▸ SHORT TASK: Set out the data between the lines holding "Where should I" and "At what coordinates", inclusive, as a Markdown table with the columns Row and Data line. Skip blank lines and leave the pictures out.
## start
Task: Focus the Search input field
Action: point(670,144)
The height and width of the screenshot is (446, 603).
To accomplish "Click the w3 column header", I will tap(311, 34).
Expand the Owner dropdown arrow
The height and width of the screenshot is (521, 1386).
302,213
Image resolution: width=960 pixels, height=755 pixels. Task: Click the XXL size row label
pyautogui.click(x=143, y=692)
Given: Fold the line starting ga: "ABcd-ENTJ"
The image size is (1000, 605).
## end
## start
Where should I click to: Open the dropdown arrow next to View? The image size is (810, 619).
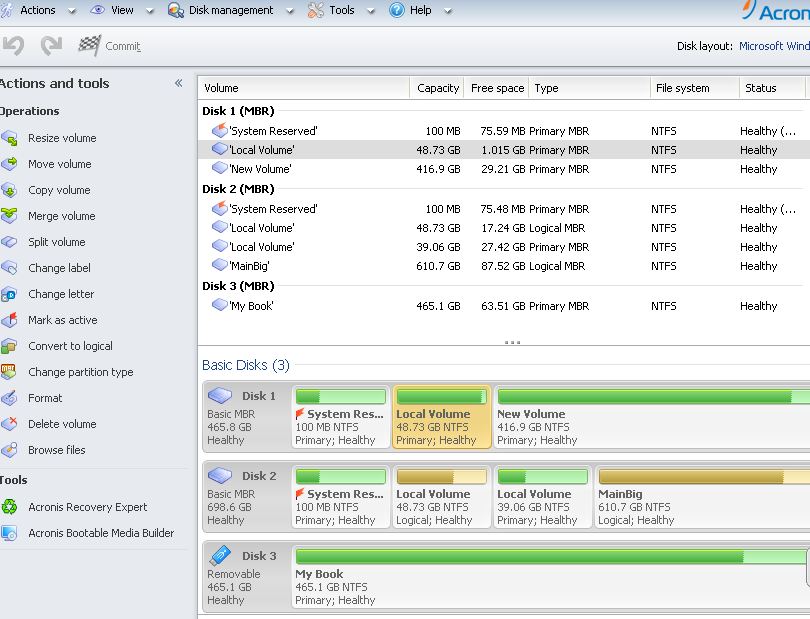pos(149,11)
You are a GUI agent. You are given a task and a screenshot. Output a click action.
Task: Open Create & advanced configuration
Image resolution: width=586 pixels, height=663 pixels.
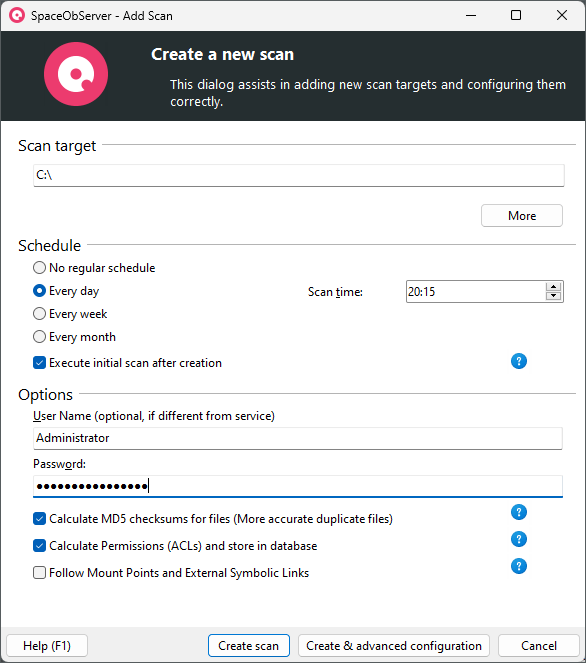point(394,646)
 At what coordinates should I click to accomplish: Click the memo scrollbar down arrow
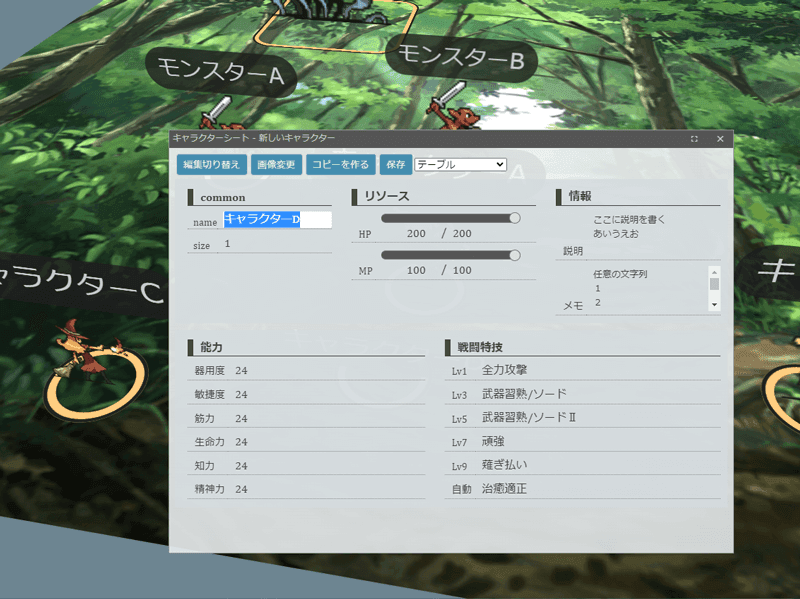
## end
▸ RESPONSE TO THIS TASK:
| Row | Data line |
|---|---|
| 1 | Where should I click to: Open the dropdown arrow next to View? The image size is (810, 619). |
| 2 | pos(149,11) |
| 3 | You are a GUI agent. You are given a task and a screenshot. Output a click action. |
| 4 | Task: Open Create & advanced configuration |
| 5 | Image resolution: width=586 pixels, height=663 pixels. |
| 6 | point(394,646) |
| 7 |  At what coordinates should I click to accomplish: Click the memo scrollbar down arrow |